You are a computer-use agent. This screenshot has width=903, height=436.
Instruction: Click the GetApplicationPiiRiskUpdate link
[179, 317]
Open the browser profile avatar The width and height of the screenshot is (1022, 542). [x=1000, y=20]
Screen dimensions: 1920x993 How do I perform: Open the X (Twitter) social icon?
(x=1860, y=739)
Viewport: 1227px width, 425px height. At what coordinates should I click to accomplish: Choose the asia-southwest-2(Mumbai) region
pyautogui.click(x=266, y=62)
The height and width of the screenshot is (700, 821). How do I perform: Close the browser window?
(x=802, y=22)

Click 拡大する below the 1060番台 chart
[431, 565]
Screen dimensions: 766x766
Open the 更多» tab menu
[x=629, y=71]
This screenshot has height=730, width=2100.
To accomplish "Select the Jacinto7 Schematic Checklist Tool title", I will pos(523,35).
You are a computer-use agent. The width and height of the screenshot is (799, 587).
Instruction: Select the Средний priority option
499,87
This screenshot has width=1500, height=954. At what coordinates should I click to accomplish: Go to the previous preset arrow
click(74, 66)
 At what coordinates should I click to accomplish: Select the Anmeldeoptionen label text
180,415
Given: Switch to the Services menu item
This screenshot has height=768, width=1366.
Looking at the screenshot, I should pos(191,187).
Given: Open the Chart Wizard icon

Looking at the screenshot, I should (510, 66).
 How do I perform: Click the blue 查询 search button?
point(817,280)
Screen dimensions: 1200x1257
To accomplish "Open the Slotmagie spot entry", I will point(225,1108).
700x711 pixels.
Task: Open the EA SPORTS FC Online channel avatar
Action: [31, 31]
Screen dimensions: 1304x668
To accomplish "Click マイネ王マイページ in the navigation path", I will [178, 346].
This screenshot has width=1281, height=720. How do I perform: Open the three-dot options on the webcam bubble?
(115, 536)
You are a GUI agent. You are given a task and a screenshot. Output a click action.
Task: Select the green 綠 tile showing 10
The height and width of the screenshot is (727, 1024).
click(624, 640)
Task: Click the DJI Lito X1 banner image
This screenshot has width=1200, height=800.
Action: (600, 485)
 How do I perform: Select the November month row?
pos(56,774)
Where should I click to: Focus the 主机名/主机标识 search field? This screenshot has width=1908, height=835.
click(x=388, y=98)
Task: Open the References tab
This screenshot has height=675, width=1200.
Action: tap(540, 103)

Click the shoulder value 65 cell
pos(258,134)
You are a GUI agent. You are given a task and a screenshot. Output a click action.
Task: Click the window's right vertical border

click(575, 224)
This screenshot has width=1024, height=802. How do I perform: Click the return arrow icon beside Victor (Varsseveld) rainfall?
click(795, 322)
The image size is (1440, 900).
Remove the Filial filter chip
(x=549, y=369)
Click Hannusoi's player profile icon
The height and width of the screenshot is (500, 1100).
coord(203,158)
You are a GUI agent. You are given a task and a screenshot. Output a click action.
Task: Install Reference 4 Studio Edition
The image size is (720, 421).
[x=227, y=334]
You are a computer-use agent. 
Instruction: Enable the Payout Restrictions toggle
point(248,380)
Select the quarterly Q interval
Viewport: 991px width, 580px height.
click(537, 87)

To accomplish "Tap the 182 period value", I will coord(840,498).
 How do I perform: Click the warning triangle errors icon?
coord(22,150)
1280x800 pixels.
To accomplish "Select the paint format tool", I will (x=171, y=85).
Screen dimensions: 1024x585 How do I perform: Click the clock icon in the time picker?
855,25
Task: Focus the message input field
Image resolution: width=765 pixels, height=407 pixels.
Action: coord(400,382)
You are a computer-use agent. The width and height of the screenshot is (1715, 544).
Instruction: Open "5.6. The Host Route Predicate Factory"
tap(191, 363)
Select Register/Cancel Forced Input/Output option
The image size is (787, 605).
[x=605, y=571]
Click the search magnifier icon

### [Problem to solve]
Please copy the data in full, character for character.

### [Response area]
You are a computer-use agent. This screenshot has width=903, height=436.
Instruction: Click the GetApplicationPiiRiskUpdate link
[179, 317]
Open the browser profile avatar The width and height of the screenshot is (1022, 542). [x=1000, y=20]
Screen dimensions: 1920x993 How do I perform: Open the X (Twitter) social icon?
(x=1860, y=739)
Viewport: 1227px width, 425px height. At what coordinates should I click to accomplish: Choose the asia-southwest-2(Mumbai) region
pyautogui.click(x=266, y=62)
The height and width of the screenshot is (700, 821). How do I perform: Close the browser window?
(x=802, y=22)

Click 拡大する below the 1060番台 chart
[431, 565]
Screen dimensions: 766x766
Open the 更多» tab menu
[x=629, y=71]
This screenshot has height=730, width=2100.
To accomplish "Select the Jacinto7 Schematic Checklist Tool title", I will pos(523,35).
You are a computer-use agent. The width and height of the screenshot is (799, 587).
Instruction: Select the Средний priority option
499,87
This screenshot has width=1500, height=954. At what coordinates should I click to accomplish: Go to the previous preset arrow
click(74, 66)
 At what coordinates should I click to accomplish: Select the Anmeldeoptionen label text
180,415
Given: Switch to the Services menu item
This screenshot has height=768, width=1366.
Looking at the screenshot, I should pos(191,187).
Given: Open the Chart Wizard icon

Looking at the screenshot, I should (510, 66).
 How do I perform: Click the blue 查询 search button?
point(817,280)
Screen dimensions: 1200x1257
To accomplish "Open the Slotmagie spot entry", I will point(225,1108).
700x711 pixels.
Task: Open the EA SPORTS FC Online channel avatar
Action: [31, 31]
Screen dimensions: 1304x668
To accomplish "Click マイネ王マイページ in the navigation path", I will [178, 346].
This screenshot has width=1281, height=720. How do I perform: Open the three-dot options on the webcam bubble?
(115, 536)
You are a GUI agent. You are given a task and a screenshot. Output a click action.
Task: Select the green 綠 tile showing 10
The height and width of the screenshot is (727, 1024).
click(624, 640)
Task: Click the DJI Lito X1 banner image
This screenshot has width=1200, height=800.
Action: (600, 485)
 How do I perform: Select the November month row?
pos(56,774)
Where should I click to: Focus the 主机名/主机标识 search field? This screenshot has width=1908, height=835.
click(x=388, y=98)
Task: Open the References tab
This screenshot has height=675, width=1200.
Action: tap(540, 103)

Click the shoulder value 65 cell
pos(258,134)
You are a GUI agent. You are given a task and a screenshot. Output a click action.
Task: Click the window's right vertical border

click(575, 224)
This screenshot has width=1024, height=802. How do I perform: Click the return arrow icon beside Victor (Varsseveld) rainfall?
click(795, 322)
The image size is (1440, 900).
Remove the Filial filter chip
(x=549, y=369)
Click Hannusoi's player profile icon
The height and width of the screenshot is (500, 1100).
coord(203,158)
You are a GUI agent. You are given a task and a screenshot. Output a click action.
Task: Install Reference 4 Studio Edition
The image size is (720, 421).
[x=227, y=334]
You are a computer-use agent. 
Instruction: Enable the Payout Restrictions toggle
point(248,380)
Select the quarterly Q interval
Viewport: 991px width, 580px height.
click(537, 87)

To accomplish "Tap the 182 period value", I will coord(840,498).
 How do I perform: Click the warning triangle errors icon?
coord(22,150)
1280x800 pixels.
To accomplish "Select the paint format tool", I will (x=171, y=85).
Screen dimensions: 1024x585 How do I perform: Click the clock icon in the time picker?
855,25
Task: Focus the message input field
Image resolution: width=765 pixels, height=407 pixels.
Action: coord(400,382)
You are a computer-use agent. The width and height of the screenshot is (1715, 544).
Instruction: Open "5.6. The Host Route Predicate Factory"
tap(191, 363)
Select Register/Cancel Forced Input/Output option
The image size is (787, 605).
[x=605, y=571]
Click the search magnifier icon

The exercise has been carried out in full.